Hi all,
I have an intermediate CA sign the certs for the filebeat client. I have entered the chain file in logstash configuration for the filebeat input stanza in the certificates-authorities entry.
input {
beats {
port => 5044
ssl => true
ssl_certificate_authorities => ["/usr/local/share/ca-certificates/MySubCA-chain.pem"]
ssl_certificate => "/etc/ssl/certs/logger.abc.co.za.co.za.pem"
ssl_key => "/etc/ssl/private/logger.abc.co.za.key"
ssl_verify_mode => "force_peer"
}
}
On the client I have set up the client certificates and the root CA certificate in the filebeat certificates-authorities.
output.logstash:
hosts: ["logger.abc.co.za:5044"]
ssl.certificate_authorities: ["/usr/local/share/ca-certificates/MySubCA-chain.pem"]
ssl.certificate: "/etc/ssl/certs/client.abc.co.za.pem"
ssl.key: "/etc/ssl/private/client.abc.co.za.key"
I get on the logstash server
"][org.logstash.beats.BeatsHandler] Exception: javax.net.ssl.SSLHandshakeException: General OpenSslEngine problem"
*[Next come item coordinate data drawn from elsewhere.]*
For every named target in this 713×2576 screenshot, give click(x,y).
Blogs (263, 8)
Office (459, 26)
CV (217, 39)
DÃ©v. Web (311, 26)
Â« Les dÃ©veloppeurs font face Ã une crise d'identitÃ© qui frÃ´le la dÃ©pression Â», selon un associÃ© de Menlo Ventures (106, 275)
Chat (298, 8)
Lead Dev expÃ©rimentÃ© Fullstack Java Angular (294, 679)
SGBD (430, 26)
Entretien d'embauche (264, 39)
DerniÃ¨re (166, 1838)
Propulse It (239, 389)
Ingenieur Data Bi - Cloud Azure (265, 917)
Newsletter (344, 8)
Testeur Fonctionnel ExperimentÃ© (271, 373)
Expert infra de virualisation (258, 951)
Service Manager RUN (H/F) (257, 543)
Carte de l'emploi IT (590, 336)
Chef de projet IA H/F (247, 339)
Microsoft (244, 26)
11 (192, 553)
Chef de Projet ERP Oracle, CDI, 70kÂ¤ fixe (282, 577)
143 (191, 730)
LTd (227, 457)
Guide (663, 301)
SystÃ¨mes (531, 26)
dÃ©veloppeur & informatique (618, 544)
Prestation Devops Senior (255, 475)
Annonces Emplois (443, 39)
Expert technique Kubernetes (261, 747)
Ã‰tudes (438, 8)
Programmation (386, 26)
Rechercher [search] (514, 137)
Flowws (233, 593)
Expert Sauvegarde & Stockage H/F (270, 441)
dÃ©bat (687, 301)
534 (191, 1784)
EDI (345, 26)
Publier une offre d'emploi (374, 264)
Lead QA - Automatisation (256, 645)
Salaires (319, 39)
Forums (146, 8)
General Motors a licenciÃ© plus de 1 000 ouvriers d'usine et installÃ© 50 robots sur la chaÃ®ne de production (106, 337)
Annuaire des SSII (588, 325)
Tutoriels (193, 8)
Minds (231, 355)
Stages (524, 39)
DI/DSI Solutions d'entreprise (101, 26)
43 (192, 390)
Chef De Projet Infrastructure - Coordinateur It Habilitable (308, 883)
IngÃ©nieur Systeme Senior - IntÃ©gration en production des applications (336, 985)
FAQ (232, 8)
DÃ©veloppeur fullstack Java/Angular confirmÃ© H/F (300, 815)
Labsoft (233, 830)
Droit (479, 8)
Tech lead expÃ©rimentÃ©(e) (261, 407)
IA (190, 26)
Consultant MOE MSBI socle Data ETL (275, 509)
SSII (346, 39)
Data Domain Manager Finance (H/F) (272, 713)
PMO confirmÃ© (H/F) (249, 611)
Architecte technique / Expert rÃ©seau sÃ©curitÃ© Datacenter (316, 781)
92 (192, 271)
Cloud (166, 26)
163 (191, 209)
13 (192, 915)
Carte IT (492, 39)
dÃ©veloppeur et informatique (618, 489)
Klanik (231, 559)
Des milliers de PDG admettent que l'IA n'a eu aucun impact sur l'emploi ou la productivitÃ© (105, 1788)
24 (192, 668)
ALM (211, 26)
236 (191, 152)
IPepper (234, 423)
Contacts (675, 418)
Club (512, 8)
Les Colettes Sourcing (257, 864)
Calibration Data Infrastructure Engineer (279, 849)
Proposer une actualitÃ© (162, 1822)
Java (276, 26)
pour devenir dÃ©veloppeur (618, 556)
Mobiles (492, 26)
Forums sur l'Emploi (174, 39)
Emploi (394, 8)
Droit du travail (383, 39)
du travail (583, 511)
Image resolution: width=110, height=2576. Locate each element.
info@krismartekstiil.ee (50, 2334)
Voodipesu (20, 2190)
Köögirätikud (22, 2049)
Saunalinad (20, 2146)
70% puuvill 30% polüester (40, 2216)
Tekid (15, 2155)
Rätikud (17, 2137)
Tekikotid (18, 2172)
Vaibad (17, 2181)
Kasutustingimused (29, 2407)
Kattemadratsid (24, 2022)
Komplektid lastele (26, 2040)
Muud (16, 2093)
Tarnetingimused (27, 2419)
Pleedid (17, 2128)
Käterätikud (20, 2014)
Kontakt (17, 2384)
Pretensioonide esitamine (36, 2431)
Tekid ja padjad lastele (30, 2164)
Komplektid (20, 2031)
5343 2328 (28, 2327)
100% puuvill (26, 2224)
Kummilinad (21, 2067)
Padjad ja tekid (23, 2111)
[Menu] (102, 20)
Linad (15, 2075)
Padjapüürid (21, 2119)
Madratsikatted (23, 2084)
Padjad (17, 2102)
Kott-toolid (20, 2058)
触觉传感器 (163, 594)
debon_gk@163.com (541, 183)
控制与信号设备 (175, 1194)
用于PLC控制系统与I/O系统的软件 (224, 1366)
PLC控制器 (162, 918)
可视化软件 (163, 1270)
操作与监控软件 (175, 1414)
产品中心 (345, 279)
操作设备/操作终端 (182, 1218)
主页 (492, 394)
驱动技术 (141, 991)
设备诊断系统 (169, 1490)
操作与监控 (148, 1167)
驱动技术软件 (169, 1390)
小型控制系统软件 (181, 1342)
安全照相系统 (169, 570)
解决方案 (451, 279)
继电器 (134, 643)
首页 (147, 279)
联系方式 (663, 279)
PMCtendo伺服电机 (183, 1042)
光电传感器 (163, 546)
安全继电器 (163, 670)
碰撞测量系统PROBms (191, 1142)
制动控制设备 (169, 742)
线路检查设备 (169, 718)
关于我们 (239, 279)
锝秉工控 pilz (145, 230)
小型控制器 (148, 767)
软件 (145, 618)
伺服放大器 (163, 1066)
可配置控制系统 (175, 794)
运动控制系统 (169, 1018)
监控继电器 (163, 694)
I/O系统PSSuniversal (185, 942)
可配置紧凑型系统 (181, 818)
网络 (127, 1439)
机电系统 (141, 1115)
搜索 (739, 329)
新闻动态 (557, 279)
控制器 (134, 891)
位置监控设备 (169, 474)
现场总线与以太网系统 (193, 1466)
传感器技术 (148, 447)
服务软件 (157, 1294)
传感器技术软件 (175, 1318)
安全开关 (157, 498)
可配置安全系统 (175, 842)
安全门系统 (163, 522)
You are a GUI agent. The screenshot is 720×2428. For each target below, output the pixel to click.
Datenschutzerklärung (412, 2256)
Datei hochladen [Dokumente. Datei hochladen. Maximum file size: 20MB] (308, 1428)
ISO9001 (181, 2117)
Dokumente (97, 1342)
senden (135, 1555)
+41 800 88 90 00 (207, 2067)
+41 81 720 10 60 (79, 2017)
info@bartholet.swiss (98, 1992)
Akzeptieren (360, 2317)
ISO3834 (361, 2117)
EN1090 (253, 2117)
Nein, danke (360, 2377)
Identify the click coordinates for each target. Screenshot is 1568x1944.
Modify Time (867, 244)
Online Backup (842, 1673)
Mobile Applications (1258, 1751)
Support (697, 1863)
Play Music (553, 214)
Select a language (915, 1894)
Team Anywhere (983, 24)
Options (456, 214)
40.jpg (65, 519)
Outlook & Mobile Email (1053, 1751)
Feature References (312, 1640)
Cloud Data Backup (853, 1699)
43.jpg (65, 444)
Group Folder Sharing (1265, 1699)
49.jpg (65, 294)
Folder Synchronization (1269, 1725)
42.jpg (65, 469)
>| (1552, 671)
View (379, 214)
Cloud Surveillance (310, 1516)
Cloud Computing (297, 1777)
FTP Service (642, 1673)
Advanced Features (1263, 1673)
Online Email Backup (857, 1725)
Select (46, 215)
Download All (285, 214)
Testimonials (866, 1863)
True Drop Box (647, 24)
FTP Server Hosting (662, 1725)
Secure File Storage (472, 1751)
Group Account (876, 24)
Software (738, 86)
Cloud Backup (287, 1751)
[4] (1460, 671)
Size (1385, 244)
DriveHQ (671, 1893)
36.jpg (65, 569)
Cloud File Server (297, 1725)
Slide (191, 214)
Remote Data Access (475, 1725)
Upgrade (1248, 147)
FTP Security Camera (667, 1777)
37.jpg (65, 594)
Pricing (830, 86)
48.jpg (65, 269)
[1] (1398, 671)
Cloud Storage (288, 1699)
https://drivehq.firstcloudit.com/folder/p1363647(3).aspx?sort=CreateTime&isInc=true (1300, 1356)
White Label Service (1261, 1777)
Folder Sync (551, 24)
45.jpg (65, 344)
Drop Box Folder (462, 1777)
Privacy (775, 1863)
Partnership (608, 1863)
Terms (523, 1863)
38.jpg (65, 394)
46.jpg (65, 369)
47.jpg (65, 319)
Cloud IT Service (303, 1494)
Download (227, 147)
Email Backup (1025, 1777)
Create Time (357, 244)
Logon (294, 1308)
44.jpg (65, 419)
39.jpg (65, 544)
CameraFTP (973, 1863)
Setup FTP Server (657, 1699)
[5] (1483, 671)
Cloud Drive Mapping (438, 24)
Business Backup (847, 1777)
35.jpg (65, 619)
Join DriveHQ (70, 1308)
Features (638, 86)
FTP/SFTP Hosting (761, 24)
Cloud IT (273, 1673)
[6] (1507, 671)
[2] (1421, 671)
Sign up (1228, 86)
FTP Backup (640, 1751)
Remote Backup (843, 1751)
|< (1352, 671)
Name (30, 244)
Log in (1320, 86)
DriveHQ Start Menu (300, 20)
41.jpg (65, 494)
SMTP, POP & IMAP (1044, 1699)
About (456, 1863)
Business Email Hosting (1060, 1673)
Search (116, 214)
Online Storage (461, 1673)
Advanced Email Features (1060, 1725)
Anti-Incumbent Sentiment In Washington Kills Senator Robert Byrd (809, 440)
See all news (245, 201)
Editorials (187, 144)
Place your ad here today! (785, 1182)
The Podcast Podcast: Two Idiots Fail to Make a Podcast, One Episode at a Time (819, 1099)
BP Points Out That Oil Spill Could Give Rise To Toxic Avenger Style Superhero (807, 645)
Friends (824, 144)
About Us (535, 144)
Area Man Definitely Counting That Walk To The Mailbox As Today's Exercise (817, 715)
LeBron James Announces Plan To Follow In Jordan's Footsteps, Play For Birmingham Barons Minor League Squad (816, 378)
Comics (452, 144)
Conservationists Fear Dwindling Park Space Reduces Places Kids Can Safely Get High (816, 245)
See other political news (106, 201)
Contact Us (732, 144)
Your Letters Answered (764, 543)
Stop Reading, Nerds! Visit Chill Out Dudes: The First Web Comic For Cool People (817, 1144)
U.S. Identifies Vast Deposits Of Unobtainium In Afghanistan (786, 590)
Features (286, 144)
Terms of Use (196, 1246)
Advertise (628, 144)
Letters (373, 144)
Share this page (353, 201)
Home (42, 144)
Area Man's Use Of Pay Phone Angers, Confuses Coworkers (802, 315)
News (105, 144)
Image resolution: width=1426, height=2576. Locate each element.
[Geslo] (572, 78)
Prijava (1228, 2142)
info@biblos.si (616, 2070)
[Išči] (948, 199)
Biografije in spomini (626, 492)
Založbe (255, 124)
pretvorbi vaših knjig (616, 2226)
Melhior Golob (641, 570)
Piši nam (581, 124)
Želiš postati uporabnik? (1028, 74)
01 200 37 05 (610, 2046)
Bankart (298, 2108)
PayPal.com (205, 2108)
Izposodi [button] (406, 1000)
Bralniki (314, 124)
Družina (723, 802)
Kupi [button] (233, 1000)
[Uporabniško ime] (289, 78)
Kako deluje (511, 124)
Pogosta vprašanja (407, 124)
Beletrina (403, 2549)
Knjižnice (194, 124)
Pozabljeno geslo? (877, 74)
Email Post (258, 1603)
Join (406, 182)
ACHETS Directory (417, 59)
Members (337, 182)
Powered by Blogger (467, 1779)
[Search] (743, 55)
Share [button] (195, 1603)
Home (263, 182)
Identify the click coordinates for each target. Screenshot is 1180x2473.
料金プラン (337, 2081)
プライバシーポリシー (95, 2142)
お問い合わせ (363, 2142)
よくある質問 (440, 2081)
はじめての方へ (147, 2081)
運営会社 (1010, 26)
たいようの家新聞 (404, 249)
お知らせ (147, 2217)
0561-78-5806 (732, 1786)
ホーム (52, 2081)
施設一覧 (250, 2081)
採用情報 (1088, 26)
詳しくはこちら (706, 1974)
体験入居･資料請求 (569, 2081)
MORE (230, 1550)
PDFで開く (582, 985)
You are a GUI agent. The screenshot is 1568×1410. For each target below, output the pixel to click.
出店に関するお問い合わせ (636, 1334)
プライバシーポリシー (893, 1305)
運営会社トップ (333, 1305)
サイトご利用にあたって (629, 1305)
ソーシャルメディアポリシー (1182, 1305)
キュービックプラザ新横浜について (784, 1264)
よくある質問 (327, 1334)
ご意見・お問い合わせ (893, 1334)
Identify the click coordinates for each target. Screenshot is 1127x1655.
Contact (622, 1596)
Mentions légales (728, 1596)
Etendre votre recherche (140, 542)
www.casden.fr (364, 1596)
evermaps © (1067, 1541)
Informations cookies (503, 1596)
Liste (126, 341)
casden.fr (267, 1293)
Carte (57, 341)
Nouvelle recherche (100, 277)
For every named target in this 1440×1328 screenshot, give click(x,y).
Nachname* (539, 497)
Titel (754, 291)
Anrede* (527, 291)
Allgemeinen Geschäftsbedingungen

=> on the filebeat client.
"ERR Connecting error publishing events (retrying): remote error: tls: internal error"
Running
"openssl s_client -CAfile /usr/local/share/ca-certificates/MySubCA-chain.pem -servername logger.abc.co.za -connect logger.abc.co.za:5044 -cert /etc/ssl/certs/client.abc.co.za.pem -key /etc/ssl/private/client.abc.co.za..key"
I get
"verify return:1
139717980804760:error:14094438:SSL routines:ssl3_read_bytes:tlsv1 alert internal error:s3_pkt.c:1487:SSL alert number 80
139717980804760:error:140790E5:SSL routines:ssl23_write:ssl handshake failure:s23_lib.c:177:"
Running it without the client certs it works.
"openssl s_client -CAfile /usr/local/share/ca-certificates/MySubCA-chain.pem -servername logger.abc.co.za -connect logger.abc.co.za:5044"
Any ideas whats wrong? According to goolge alert 80 is
internal_error
An internal error unrelated to the peer or the correctness of theprotocol makes it impossible to continue (such as a memory allocation failure). This message is always fatal.